Peter Tribble wrote:
Well, it's not *just* OpenSSL, but that was the main topic in the
thread.
Actually, my experience is that openssl is incredibly fragile.
If I build 0.9.7 myself and use my version then I have very few
problems, but building against the /usr/sfw version gave me a
lot of grief, and I've had no luck with 0.9.8 either.
Exactly what kind of problems. I would really like to know
what they are incase they are problems with how I setup the
build environment for OpenSSL. As you can see from the
OpenSolaris source we don't use the OpenSSL.org makefiles but
use ones I wrote. So it might all be my fault, but I'd like
to know so I can a) own up to it and b) fix it!
Why can't you as the person building the local software that needs
its own local version use your local copy ? Proper use of
ld(1) and ld.so.1(1) flags,config files and environment already
allow this.
Yes, I know. And I don't have any problems. And perhaps libssl
as a particular example would be safe - the dependency chain
isn't that complex. (Although the fragility and lack of
stability guarantees does worry me.)
Which is why it is External and why it is currently in /usr/sfw.
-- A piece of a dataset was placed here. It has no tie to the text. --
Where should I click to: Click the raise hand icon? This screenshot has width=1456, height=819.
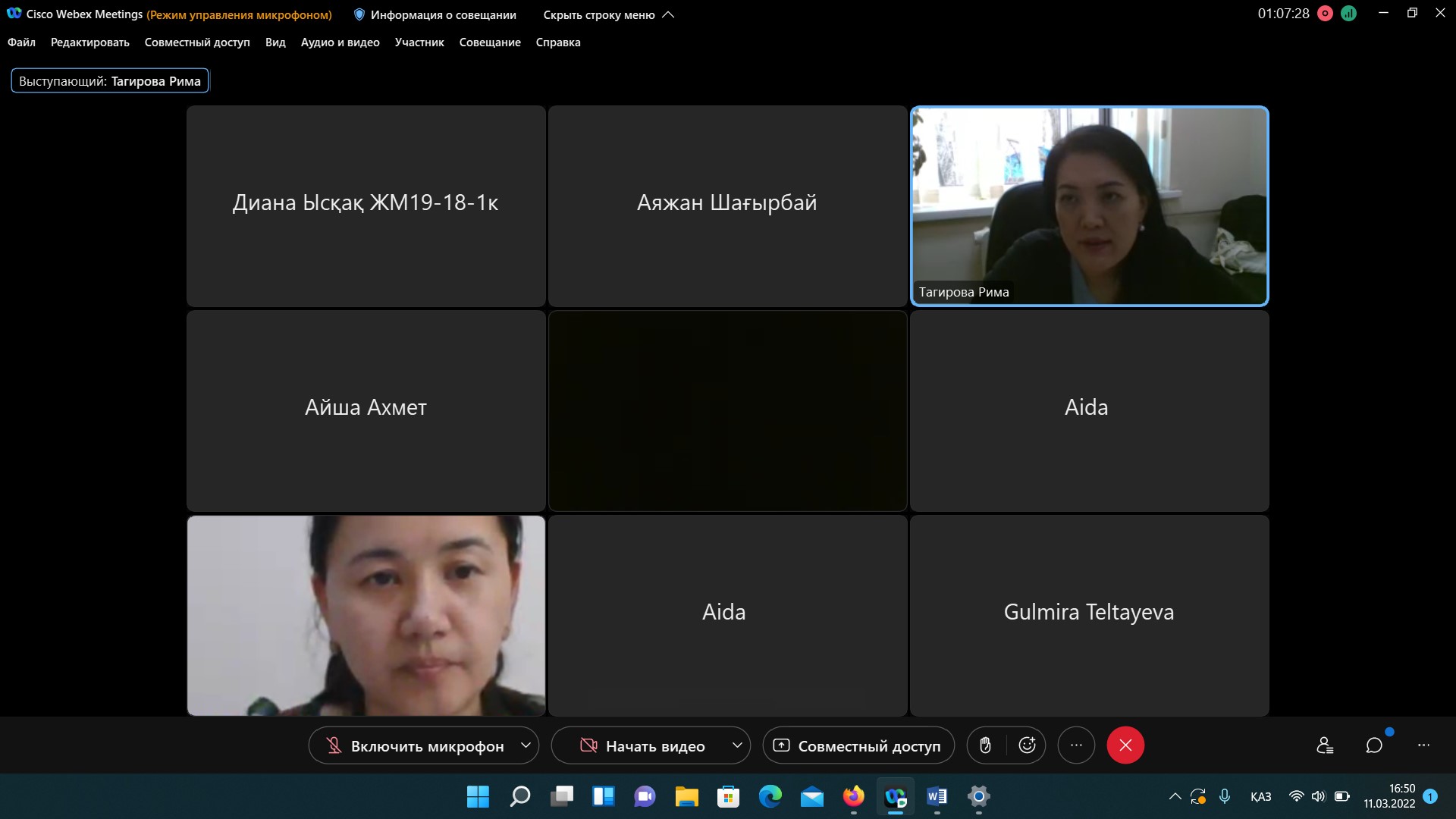tap(985, 745)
The interface stability is something to be take up with openssl.org
though, I don't think we in OpenSolaris can make a higher stability
commitment to it than they do. My general advice is that as long
as you stick to just the SSL and EVP api you are generally okay,
straying much out of that has in my experience caused issues
on later versions (binary and source).
Remember also that the end user typically has little control
over building software now that autoconf and friends try to
be "helpful".
Why doesn't this apply for other things /usr/lib or /lib ?
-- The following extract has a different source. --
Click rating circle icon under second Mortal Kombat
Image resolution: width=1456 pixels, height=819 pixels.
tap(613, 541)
It does, of course. The desktop in particular puts an awful
lot of stuff into system locations to be picked up by other
applications. (The one I remember having a lot of grief with
was libxml2.)
but libxml2 is a critical component of Solaris used by SMF not
just something one particular desktop uses.
Do you do this on other platforms as well ? IIRC RedHat and SuSE
both ship OpenSSL's libssl and libcrypto in /usr/lib. So how is
this "problem" dealt with on systems like that ?
Well, I don't have access to any other platforms right now ;-)
I don't remember any particular problem with ssl from when I did
have RedHat boxes. Other problems came up - I still don't believe
that shoving everything into a single common location, giving it
a good stir, and hoping for the best, is particularly good practice.
My problem really is with libraries that don't have compatibility
built in. For an example of something that just works and doesn't
give problems, then look at X11. If only everything else were
that simple.
This is exactly why Sun (and thus Solaris and now OpenSolaris) has had
for a long time an interface taxonomy and the compatibility guarantee we
have for Solaris. We can't extend that out to everything but sometimes
Solaris needed to use things like OpenSSL itself hence the "External"
taxonomy - which means "The OpenSolaris community isn't in control of
the evolution of this interface and it may break in any type of release".